EXCERPTED PASSAGE:
● ● ● ● ●

PBN template for those interested.

---

Hi!
We mix through buses, in this way:
BD+SD - kick and snare go here, through a limiter with 3-4dB attenuation. HATS - hihats, lighter stuff. No limiting. Slight compression maybe. Highpass! PERC - percussion..
These three go trough a DRUMS bus for easy level adjustment of all the drums, and maybe slight compression.
DRUMS - bd+sd, hats and perc busses go through here, as specified. KEYS - Lighter instruments, pads, supersaws, etc.. Most of them will be highpassed at source. Limiter. Sidechain. BASS - Heavier midrange synths, this bus is highpassed between 150-200hz. Limiter. Sidechain. VOX - Vocals go here.. FX - Impacts, sweeps, risers, downlifters etc.. RETURNS - all the send tracks output to this bus, so you can sidechain
All of the above buses (with the exception of bd+sd, hats and perc that go through drums) go through a final bus we call "premaster", where we have our quite simple master chain. It's just an EQ and a limiter. Once our mixes reach this point it is more or less done and just needs to be crushed a little bit.
The degree of sidechaining on the various buses vary with what kind of song you are making. Sometimes you want heavy sidechaining, sometimes you want light sidechaining (especially on lighter elements), and sometimes you even want to automate the degree of sidechaining depending on what section of the song.
PREMASTER - final bus where everything comes together.
The reason for using a premaster for your master chain and not put the plugins on the actual master channel is that you can have reference tunes in your session on tracks that are muted. So say for the drop, you could line up various drops from reference tunes, and quickly solo them to A/B your sound with a reference tune. It's really quick and easy.
!!!EDIT: Finally, the sub. It just goes straight to the premaster, usually just a sinewave, maybe with a little bit of tri blended in, or a filtered down saw to add some harmonics to it. Sidechained and/or faded in waveform aligned with the tail of the kick to avoid phasing issues and amplitude dips.. Makes it sound tight!

● ● ● ● ●

Saved entries:
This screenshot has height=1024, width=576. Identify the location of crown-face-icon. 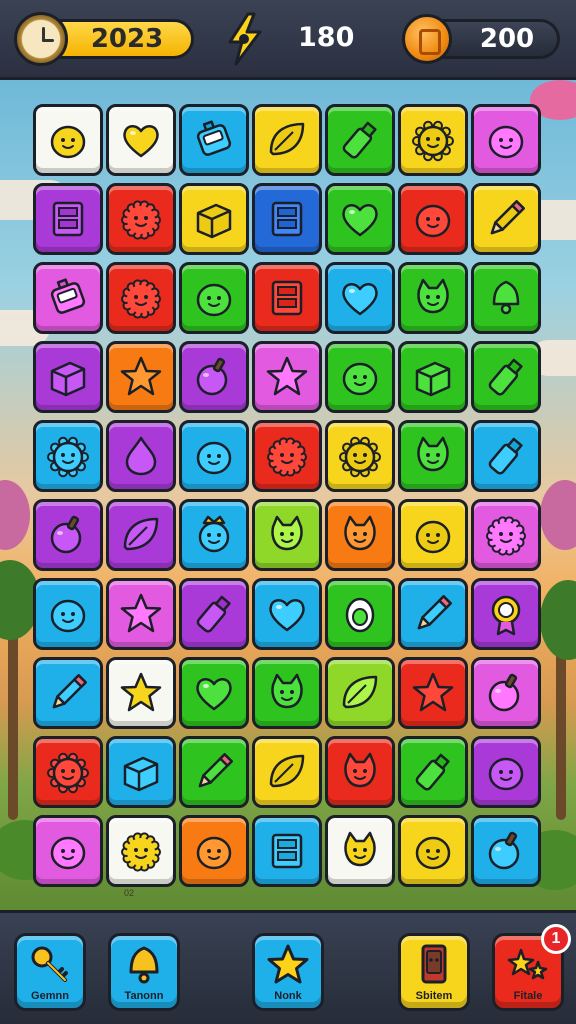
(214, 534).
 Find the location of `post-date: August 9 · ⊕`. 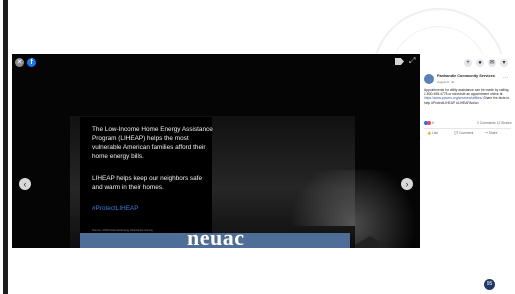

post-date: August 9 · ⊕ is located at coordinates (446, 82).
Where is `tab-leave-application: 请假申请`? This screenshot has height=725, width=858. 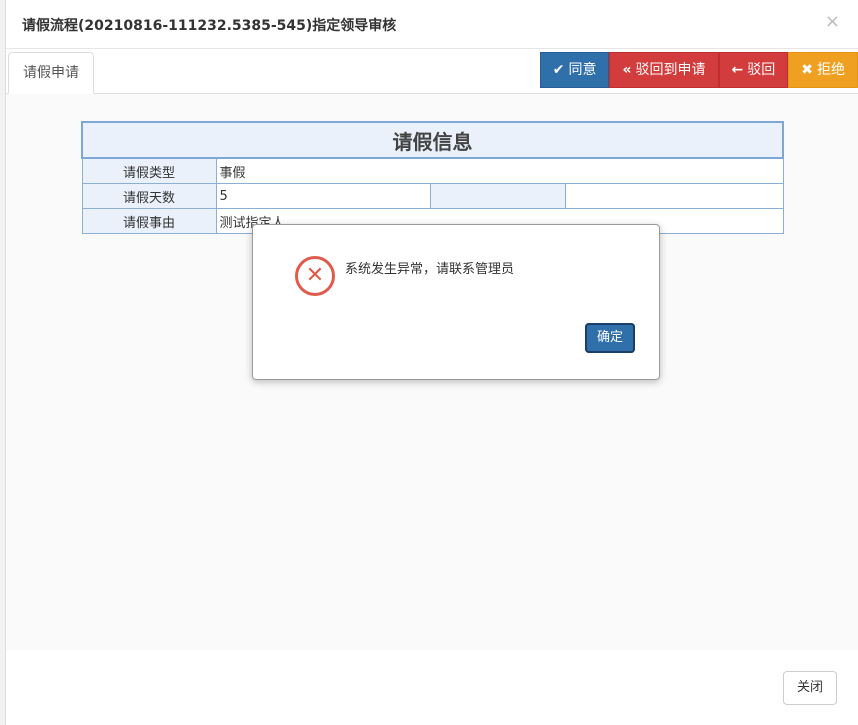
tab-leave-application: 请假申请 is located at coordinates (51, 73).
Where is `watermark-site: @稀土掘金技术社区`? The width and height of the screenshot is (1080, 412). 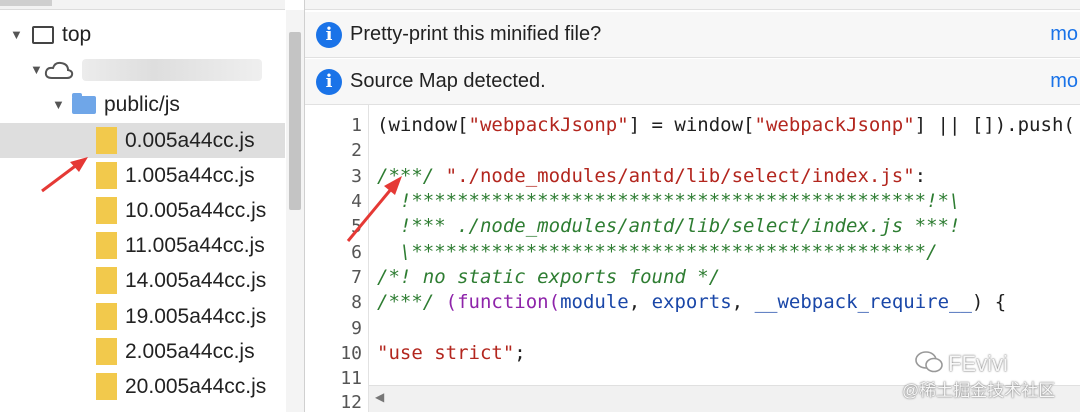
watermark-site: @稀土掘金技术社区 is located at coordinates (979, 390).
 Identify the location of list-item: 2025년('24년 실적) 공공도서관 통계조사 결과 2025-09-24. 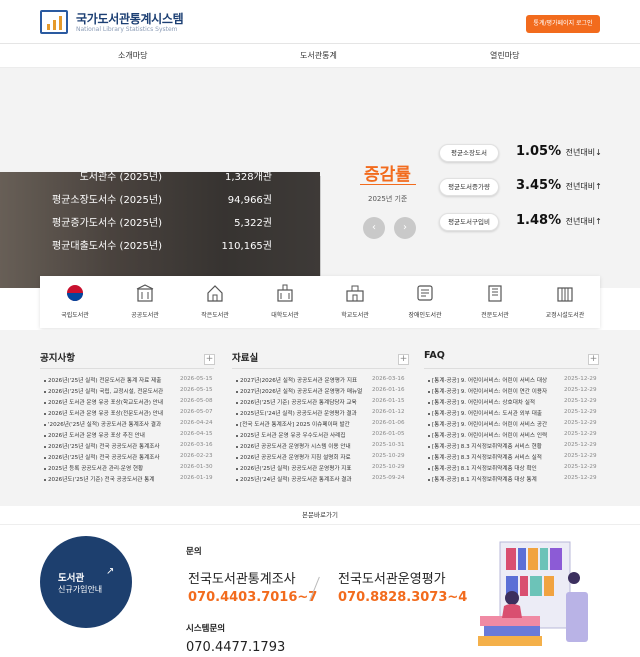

● ● ● ● ●

PROMPT: Copy the stretch of the post on mixing through buses from "The reason for" through "quick and easy.", and switch "reference tunes" to "reference tracks" throughout.

RESULT:
The reason for using a premaster for your master chain and not put the plugins on the actual master channel is that you can have reference tracks in your session on tracks that are muted. So say for the drop, you could line up various drops from reference tracks, and quickly solo them to A/B your sound with a reference tune. It's really quick and easy.